TO DO:
The answer must be a single number: how many lines of the entries below include "Open".

EXTRACTED ENTRIES:

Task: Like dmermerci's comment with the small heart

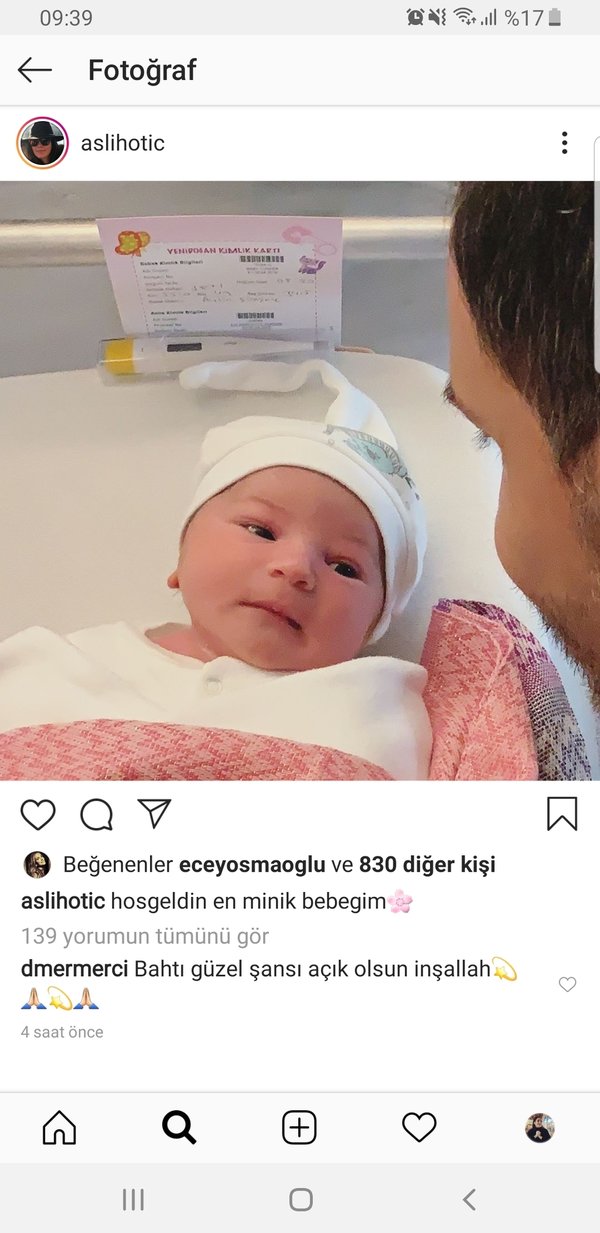Action: (567, 985)
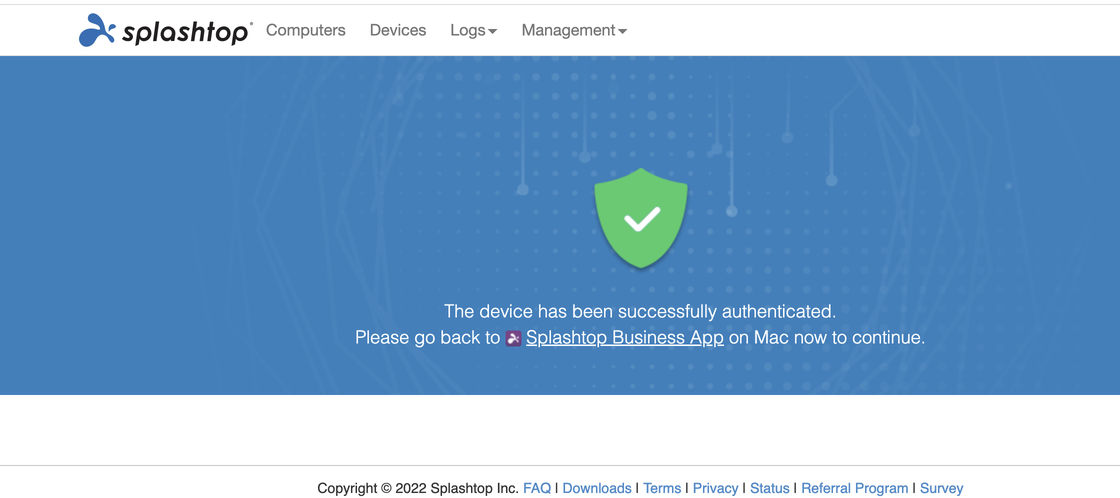The width and height of the screenshot is (1120, 498).
Task: Click the purple Splashtop Business App icon
Action: coord(513,339)
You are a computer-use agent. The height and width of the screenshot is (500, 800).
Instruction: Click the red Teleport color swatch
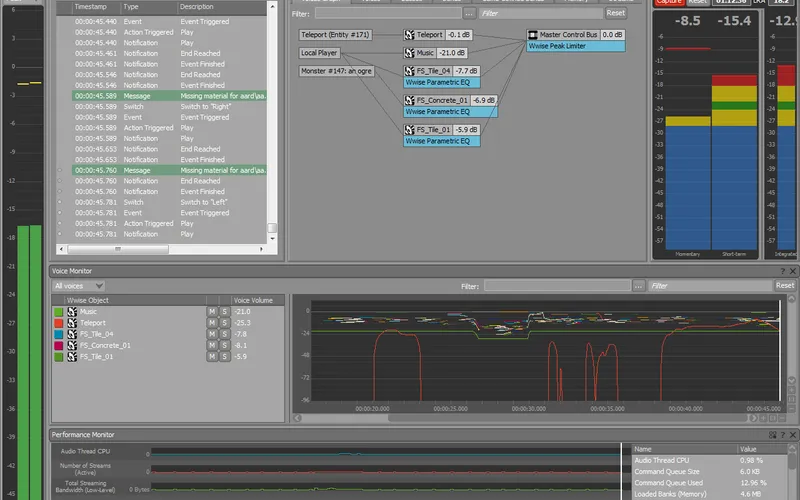[x=58, y=323]
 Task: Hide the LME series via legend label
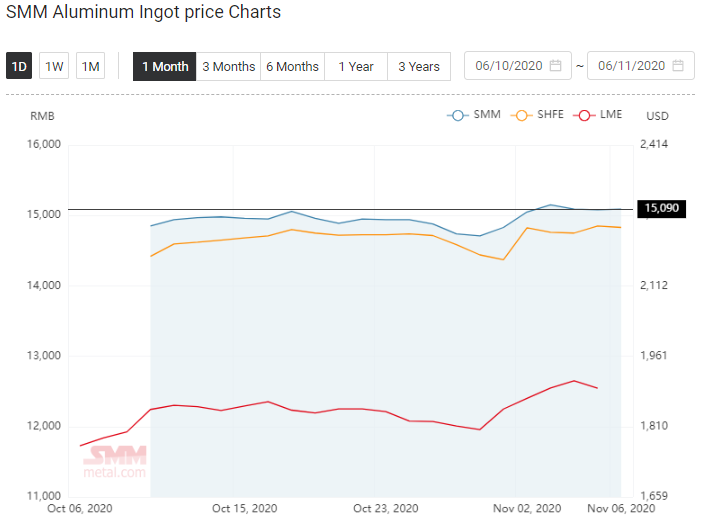(611, 114)
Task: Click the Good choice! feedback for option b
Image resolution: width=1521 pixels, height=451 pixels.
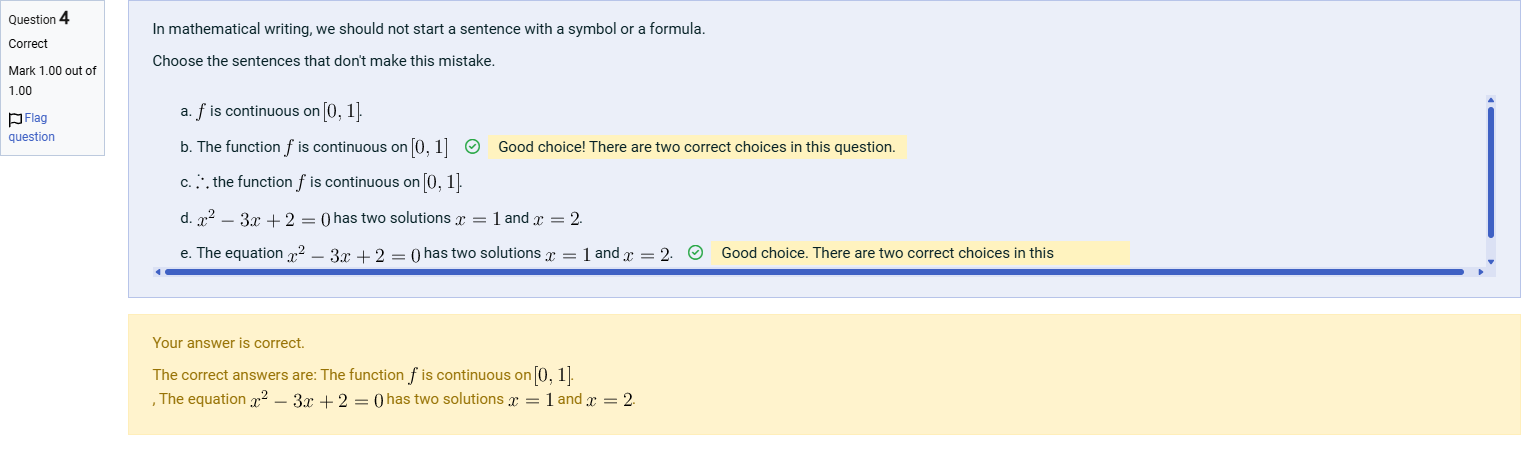Action: [x=697, y=147]
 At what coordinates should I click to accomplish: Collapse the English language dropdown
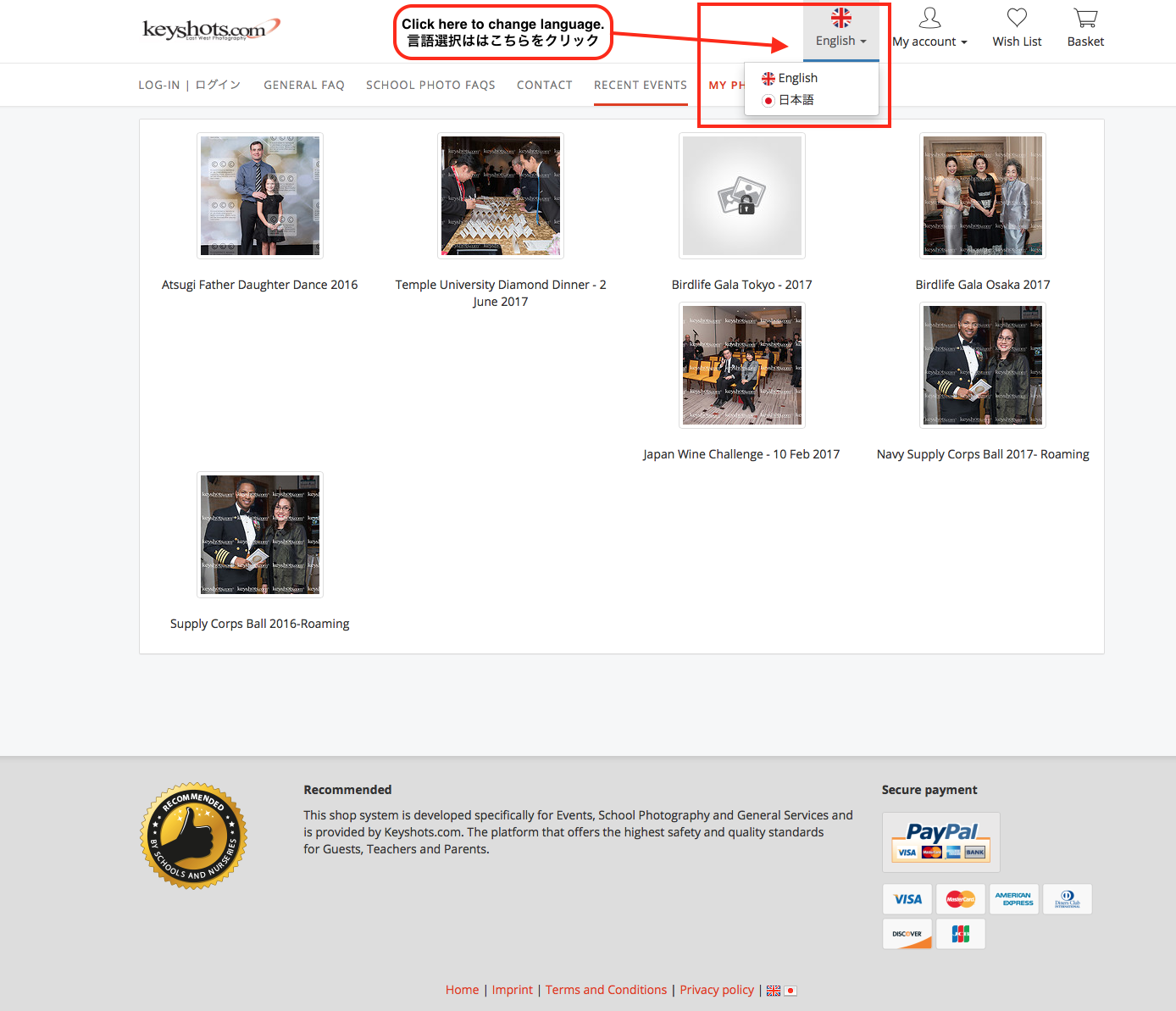click(x=840, y=41)
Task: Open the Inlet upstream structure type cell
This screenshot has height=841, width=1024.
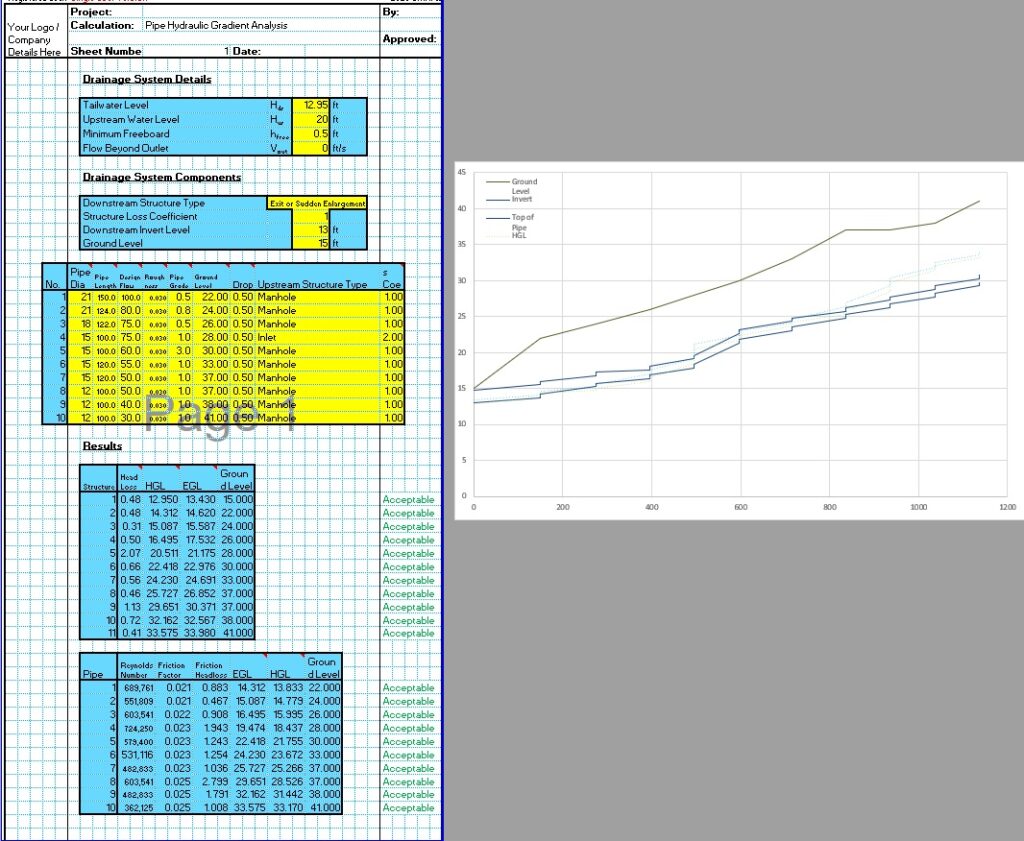Action: 312,338
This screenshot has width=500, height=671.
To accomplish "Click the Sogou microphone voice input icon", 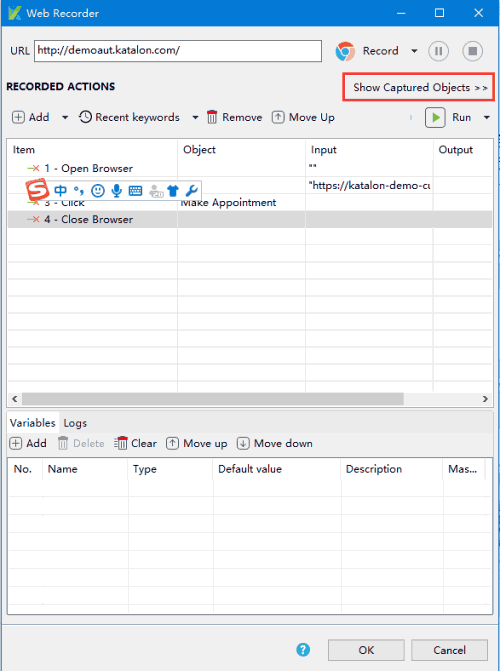I will tap(116, 190).
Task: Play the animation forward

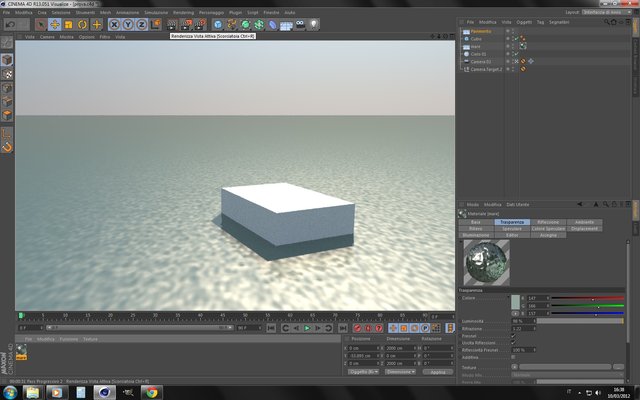Action: click(x=307, y=328)
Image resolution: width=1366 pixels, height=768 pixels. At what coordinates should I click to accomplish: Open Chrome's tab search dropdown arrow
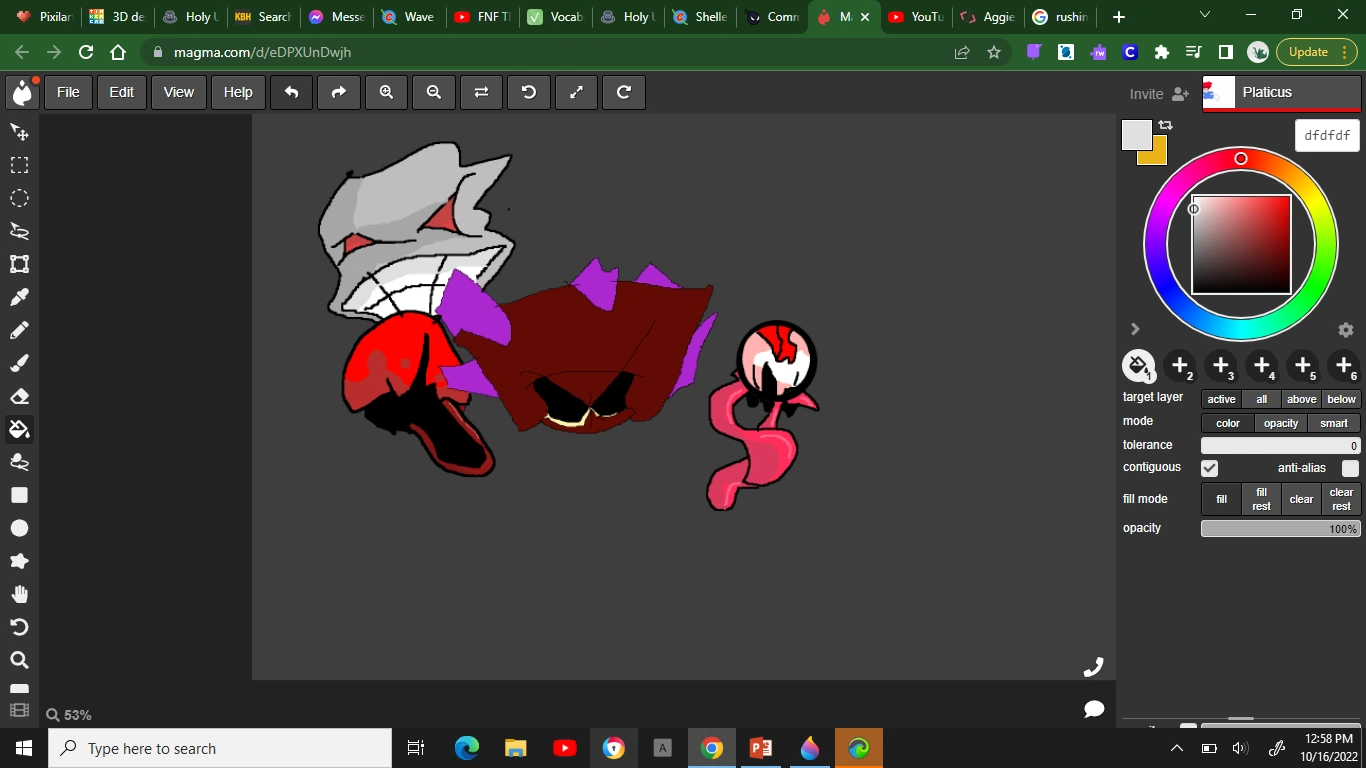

EXERCISE RESPONSE:
2